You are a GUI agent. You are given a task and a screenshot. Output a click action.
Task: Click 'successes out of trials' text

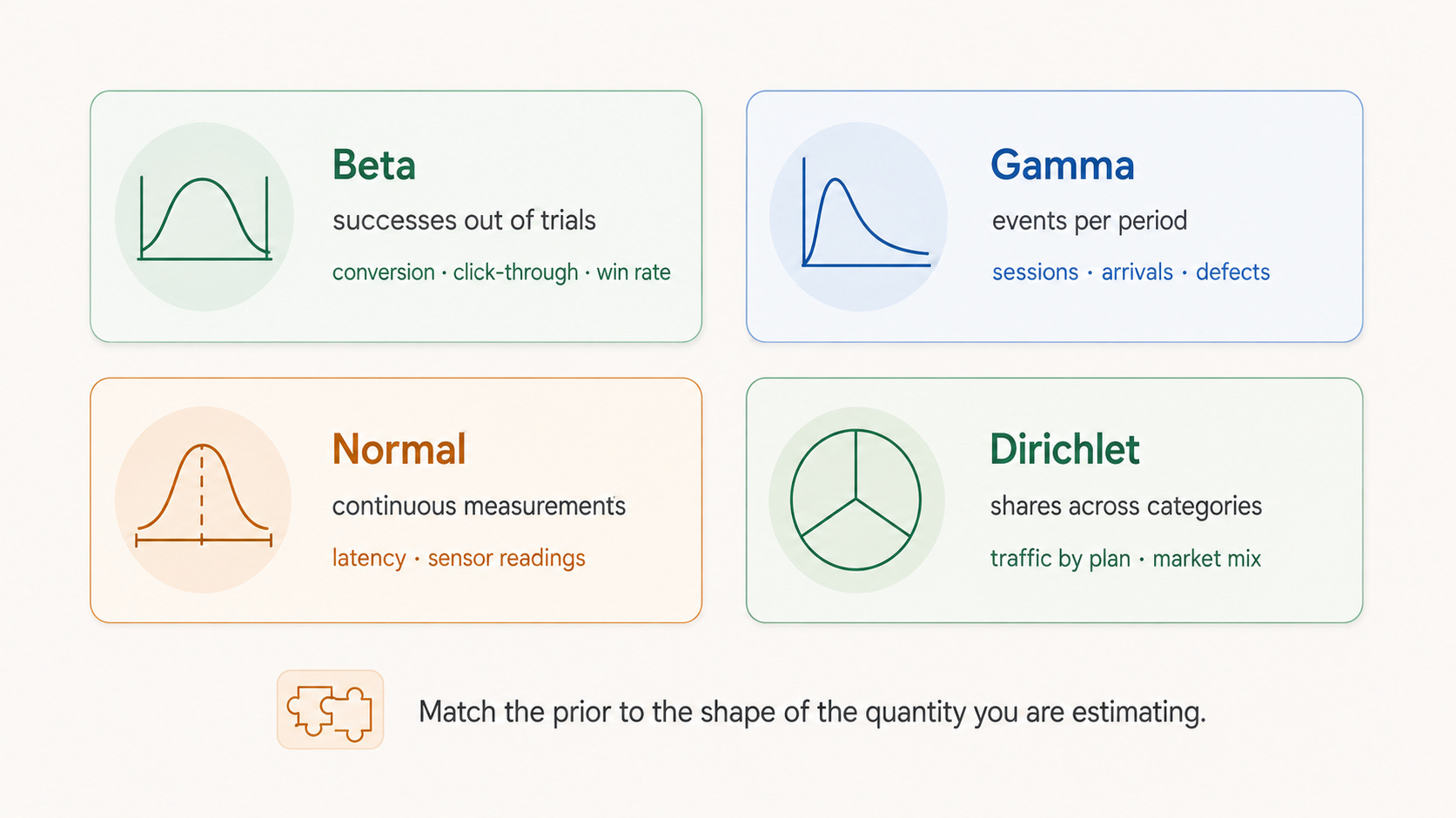tap(464, 221)
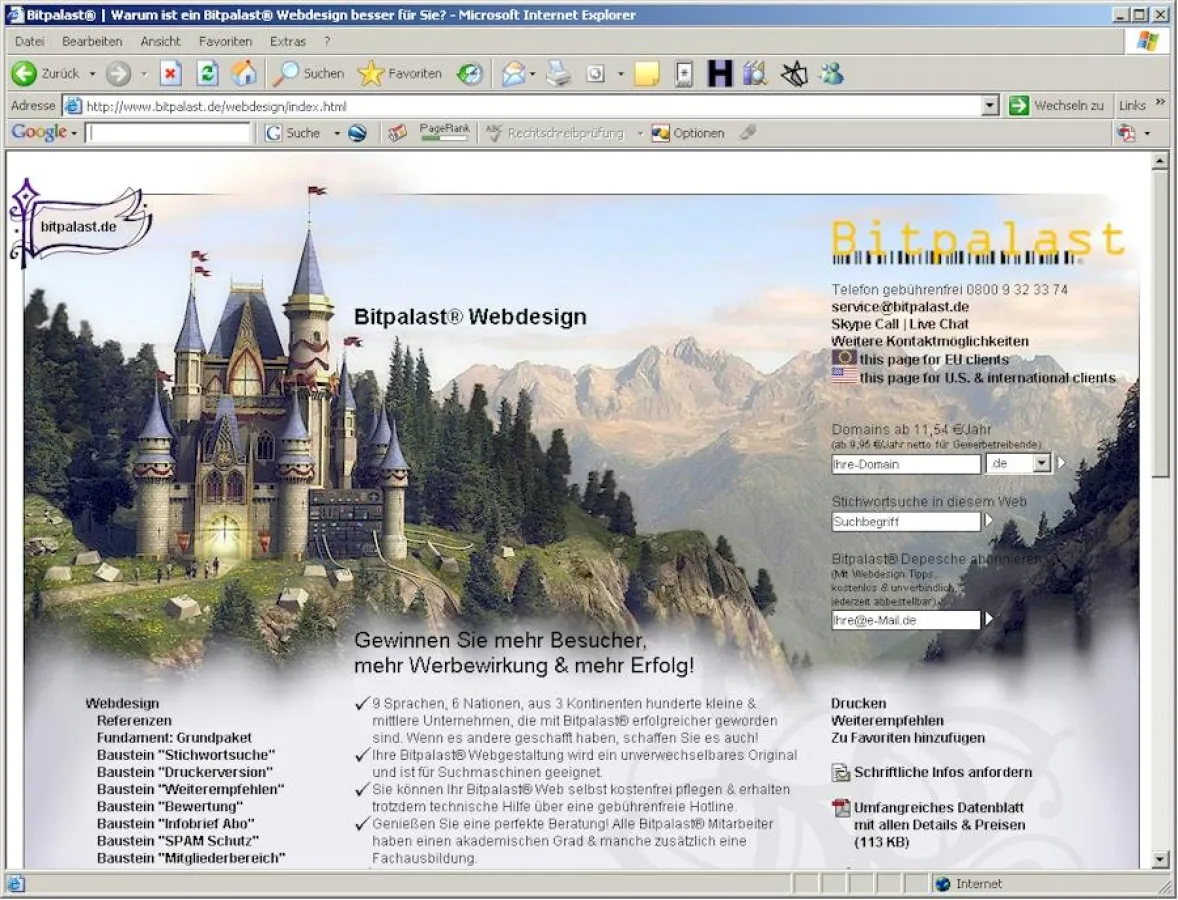Image resolution: width=1178 pixels, height=900 pixels.
Task: Expand the address bar history dropdown
Action: [x=989, y=105]
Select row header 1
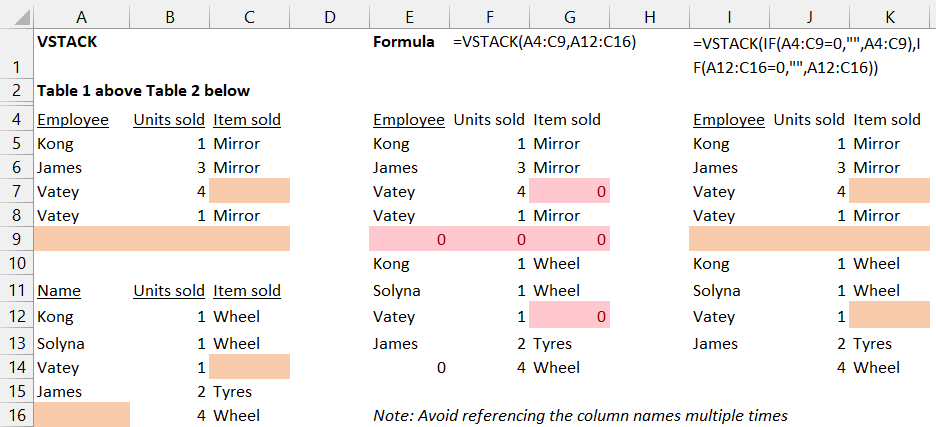Screen dimensions: 936x427 point(15,67)

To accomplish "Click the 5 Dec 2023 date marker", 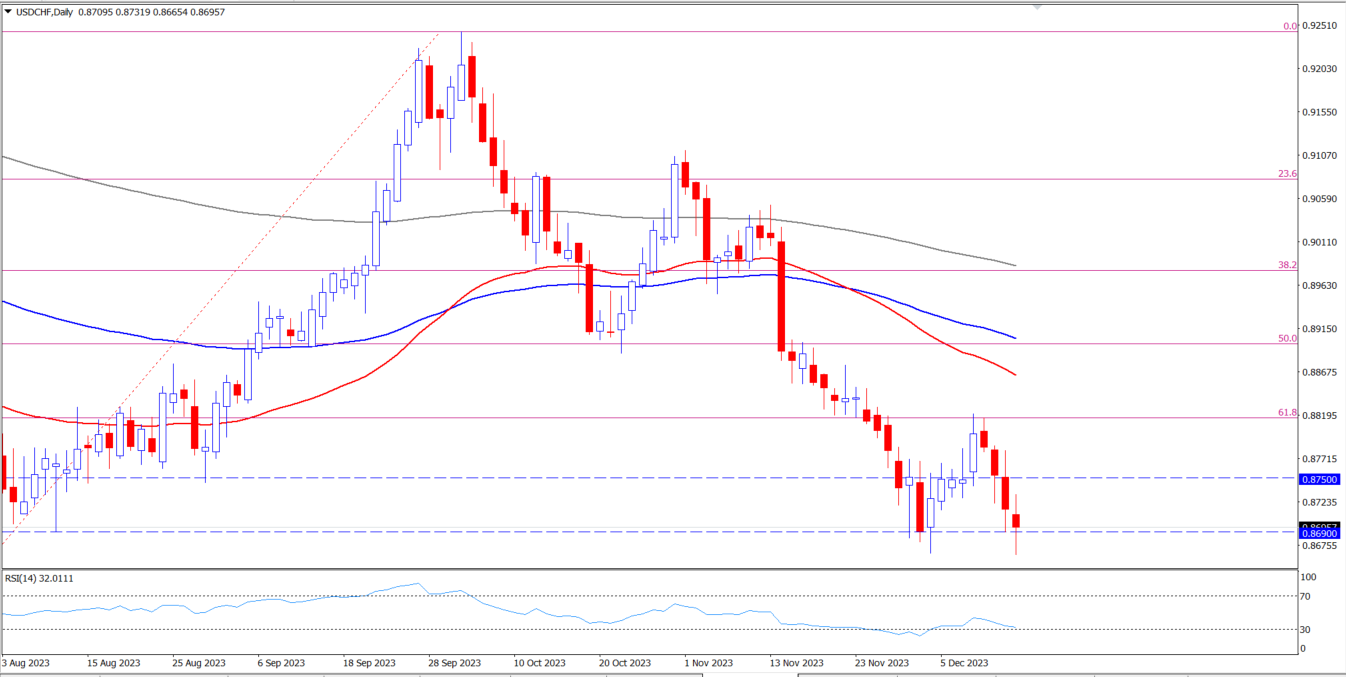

----

### [Aim of the exercise]
Every record must be set down again exactly; pictures do not belong in the copy.

### [Solved exercise]
You are a GUI agent. You are given a task and a screenshot. Output a click action.
Task: Click 'successes out of trials' text

tap(464, 221)
Image resolution: width=1178 pixels, height=900 pixels.
Task: Expand the address bar history dropdown
Action: [x=989, y=105]
Select row header 1
Screen dimensions: 936x427 point(15,67)

To accomplish "Click the 5 Dec 2023 date marker", 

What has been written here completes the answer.